The first “four letter word” that I remember being taught not to use was “CAN’T.” The options were to ask for help or to learn how to accomplish whatever it was that caused me to use that four letter word. Parents and grandparents encouraged me to be confident and independent. Just like the little engine that could, I could accomplish anything I set my mind to. That four letter word was not needed in my vocabulary.
From a very early age, my mom entered me in pageants like a traditional southern belle. She and the women in my family taught me that beauty is not judged by outward appearance but reflects inner character. Respect for others and being true to myself were of utmost importance to project beauty. As I grew older, pageants dwindled and sports took over. Through the support of my family, I was allowed to pursue any sport that piqued my interest: softball, soccer, basketball, and volleyball consumed every night of the week and most weekends of my youth through college. No matter the competition, the same projection of inner character applied. My primary opponent was myself and the internal standards I set to achieve my maximum capabilities. To me, beauty was projected through presenting my best inner self and proving my abilities through constant improvement.
My family’s encouragement to pursue life’s possibilities and explore adventures fostered a since of confident independence and determination that I treasure as a part of my character. This confident independence also yields stubborn ignorance. In February 2008, I was presented with a proposition to share future adventures and discover new possibilities with someone who pushed me to dream bigger and achieve more. My stubborn ignorance feared this challenge to my independence, but Jeremy inspired me to redefine my own expectations and continue exploring life’s adventures together with him. He reshaped my perspective of beauty because of what he saw in me and for our future together.

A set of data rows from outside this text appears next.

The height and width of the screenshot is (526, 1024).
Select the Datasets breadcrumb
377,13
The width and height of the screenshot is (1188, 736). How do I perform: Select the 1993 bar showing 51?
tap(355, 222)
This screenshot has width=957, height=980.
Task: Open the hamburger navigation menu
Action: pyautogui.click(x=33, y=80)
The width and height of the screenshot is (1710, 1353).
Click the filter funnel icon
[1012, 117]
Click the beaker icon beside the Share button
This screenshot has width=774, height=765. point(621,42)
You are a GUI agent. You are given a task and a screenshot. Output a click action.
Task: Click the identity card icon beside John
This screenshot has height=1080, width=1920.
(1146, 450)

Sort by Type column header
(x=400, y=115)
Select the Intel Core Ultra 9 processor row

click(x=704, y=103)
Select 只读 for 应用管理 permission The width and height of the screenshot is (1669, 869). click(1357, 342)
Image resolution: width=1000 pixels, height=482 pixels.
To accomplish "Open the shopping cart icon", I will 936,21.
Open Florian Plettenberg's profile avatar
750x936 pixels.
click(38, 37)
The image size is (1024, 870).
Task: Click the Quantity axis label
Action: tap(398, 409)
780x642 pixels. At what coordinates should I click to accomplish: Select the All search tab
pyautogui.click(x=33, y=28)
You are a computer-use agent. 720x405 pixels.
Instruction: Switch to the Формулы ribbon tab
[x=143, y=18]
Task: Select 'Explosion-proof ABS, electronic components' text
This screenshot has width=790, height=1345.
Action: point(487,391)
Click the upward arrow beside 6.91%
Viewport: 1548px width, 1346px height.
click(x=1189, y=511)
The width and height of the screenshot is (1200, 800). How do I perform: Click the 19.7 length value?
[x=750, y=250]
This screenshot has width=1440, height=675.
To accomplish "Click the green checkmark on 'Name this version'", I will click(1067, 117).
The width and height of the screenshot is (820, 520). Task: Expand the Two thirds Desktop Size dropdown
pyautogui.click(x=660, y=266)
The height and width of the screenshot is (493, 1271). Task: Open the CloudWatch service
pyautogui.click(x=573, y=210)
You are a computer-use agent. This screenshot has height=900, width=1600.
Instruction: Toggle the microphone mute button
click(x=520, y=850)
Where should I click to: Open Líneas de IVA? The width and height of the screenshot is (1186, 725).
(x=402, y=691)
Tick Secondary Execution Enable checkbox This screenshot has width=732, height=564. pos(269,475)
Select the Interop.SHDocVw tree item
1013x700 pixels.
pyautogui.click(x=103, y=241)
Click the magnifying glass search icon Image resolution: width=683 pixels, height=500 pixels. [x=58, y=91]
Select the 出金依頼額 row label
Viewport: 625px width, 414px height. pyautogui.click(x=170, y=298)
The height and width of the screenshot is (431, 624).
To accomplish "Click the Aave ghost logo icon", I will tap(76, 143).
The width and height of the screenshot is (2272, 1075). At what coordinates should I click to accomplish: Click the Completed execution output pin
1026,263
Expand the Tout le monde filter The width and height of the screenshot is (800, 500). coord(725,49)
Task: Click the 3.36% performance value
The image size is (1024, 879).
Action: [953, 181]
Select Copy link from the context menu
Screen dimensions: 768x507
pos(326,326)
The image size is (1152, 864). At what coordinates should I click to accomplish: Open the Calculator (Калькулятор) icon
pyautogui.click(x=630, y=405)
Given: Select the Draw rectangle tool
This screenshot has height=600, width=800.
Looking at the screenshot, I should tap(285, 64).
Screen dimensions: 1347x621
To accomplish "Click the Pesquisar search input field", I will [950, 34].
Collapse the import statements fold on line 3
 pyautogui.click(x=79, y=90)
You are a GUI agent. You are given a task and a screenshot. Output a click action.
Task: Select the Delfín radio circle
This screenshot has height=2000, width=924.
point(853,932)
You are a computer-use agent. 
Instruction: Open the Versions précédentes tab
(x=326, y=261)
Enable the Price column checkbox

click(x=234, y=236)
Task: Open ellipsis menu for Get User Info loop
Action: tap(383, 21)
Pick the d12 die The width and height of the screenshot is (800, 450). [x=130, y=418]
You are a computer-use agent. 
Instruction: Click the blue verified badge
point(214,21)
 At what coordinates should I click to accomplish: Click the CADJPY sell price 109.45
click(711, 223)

Fast forward 5 years and many adventures later we ask, “Is there a “right time” to start a family?” We approached this idea with a nonchalant, “If it happens, it happens,” mindset and no pressure to make it happen. The thought of pregnancy always seemed a bit unnatural to me. I perceived it as an awkward state of existence with medically imposed limits, mental and emotional vulnerability, and lack of control that renders its subjects fragile and dependent hosts to delicate mini-humans. I never imagined not having kids – I just couldn’t picture myself as being pregnant. Limiting my activities seemed detrimental to my core being because those are times I feel most confident and beautiful.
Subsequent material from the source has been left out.